Written exercise> State how many lines in the records below contain the word "will". Give only the number.

Task input>
────
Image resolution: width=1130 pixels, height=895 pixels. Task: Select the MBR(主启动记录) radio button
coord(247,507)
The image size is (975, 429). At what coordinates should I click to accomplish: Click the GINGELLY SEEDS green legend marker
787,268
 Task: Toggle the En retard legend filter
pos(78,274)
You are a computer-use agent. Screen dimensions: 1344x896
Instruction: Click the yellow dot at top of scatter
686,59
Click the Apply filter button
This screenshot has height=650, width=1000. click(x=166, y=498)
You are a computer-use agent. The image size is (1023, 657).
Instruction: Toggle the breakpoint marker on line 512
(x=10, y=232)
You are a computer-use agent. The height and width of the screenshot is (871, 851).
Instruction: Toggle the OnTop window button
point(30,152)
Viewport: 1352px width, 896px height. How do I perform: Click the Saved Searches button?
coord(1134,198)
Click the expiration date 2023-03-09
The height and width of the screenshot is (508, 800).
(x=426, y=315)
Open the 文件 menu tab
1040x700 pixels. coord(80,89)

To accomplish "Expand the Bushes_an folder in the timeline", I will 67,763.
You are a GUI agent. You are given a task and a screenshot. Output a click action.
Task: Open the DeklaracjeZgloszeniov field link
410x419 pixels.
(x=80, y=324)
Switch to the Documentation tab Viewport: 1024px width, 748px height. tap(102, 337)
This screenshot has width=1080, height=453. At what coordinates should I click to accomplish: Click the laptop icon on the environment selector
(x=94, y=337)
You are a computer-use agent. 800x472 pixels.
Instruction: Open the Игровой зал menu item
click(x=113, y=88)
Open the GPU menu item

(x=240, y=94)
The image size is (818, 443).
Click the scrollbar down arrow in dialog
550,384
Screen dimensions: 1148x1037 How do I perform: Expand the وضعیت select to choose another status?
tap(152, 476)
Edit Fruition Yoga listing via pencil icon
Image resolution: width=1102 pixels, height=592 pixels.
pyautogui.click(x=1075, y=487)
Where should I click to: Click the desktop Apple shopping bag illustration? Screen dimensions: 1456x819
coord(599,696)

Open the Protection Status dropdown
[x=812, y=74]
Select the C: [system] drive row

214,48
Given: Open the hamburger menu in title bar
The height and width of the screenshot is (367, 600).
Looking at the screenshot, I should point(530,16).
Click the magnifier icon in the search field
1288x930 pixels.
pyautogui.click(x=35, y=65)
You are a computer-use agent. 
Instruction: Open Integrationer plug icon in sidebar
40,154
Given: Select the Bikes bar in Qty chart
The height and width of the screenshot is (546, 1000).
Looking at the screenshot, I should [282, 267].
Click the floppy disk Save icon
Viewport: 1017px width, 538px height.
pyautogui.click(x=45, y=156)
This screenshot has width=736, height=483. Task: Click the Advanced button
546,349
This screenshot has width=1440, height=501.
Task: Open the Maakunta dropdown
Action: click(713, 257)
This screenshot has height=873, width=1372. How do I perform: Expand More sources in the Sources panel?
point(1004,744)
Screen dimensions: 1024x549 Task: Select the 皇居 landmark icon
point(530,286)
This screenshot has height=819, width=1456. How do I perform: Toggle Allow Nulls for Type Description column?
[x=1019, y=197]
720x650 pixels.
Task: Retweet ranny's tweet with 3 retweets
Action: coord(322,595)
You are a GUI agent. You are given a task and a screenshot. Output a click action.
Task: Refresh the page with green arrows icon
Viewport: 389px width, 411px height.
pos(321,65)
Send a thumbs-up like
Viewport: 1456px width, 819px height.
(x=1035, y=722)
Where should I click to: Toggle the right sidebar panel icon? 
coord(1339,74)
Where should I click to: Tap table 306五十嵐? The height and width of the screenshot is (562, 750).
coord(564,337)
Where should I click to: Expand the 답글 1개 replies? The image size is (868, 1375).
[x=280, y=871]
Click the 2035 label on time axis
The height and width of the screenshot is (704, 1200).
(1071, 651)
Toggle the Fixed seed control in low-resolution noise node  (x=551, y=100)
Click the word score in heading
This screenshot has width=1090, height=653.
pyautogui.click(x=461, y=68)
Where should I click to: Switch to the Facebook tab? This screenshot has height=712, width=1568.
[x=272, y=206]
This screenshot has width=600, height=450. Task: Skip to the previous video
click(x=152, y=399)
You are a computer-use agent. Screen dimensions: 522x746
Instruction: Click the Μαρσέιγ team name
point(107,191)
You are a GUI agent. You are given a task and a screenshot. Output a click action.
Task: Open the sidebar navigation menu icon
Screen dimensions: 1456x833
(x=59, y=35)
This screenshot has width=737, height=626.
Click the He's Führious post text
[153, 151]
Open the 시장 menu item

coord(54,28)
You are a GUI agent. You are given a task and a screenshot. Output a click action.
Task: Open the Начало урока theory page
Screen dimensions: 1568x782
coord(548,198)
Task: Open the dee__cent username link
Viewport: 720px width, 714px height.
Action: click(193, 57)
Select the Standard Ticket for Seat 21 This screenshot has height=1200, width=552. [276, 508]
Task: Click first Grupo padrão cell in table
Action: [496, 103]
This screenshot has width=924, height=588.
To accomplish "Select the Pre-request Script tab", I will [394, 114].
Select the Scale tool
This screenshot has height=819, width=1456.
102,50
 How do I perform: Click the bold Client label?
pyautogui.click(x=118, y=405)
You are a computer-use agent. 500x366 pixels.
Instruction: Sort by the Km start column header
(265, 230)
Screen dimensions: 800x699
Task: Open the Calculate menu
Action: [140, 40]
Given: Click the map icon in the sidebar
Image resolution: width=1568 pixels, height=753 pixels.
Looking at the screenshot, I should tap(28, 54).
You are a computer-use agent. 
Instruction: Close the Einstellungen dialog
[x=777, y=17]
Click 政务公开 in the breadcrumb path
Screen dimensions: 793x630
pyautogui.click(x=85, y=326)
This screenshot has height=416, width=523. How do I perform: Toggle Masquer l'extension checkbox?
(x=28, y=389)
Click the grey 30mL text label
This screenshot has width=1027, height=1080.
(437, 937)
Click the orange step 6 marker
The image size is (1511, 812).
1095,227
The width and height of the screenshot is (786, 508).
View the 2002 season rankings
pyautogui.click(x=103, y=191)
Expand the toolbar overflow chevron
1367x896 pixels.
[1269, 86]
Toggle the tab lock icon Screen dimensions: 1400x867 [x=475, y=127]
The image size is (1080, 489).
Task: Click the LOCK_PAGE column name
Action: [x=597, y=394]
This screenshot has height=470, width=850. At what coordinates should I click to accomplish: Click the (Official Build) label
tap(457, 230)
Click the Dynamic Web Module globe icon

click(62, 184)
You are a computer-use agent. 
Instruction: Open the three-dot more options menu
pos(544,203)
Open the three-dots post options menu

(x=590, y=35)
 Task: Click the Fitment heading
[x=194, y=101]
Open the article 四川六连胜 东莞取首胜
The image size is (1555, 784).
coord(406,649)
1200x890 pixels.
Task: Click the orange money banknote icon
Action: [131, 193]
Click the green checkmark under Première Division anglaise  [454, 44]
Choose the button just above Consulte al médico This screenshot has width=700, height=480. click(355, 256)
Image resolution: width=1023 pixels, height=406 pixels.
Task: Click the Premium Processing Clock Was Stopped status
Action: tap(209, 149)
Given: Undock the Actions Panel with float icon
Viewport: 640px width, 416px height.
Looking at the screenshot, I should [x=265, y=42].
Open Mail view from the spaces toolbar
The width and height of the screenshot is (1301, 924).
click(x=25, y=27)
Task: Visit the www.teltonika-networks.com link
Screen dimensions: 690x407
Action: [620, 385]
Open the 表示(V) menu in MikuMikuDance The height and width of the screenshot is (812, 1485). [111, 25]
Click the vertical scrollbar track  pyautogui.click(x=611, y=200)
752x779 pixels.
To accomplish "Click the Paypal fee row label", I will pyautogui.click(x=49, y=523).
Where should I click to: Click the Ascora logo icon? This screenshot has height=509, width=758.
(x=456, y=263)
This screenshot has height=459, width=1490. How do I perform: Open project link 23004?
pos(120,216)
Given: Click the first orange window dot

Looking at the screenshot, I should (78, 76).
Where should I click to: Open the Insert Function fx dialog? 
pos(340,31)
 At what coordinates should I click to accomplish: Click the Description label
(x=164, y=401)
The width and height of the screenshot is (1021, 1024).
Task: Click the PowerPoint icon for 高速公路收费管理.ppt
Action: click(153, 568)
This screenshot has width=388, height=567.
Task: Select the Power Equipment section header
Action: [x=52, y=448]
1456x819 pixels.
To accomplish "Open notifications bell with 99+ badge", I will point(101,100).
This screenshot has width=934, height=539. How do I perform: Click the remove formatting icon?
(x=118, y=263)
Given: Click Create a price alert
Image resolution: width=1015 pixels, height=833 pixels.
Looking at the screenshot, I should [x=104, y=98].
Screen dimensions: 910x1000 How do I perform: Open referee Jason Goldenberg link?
────
Exercise solution> 4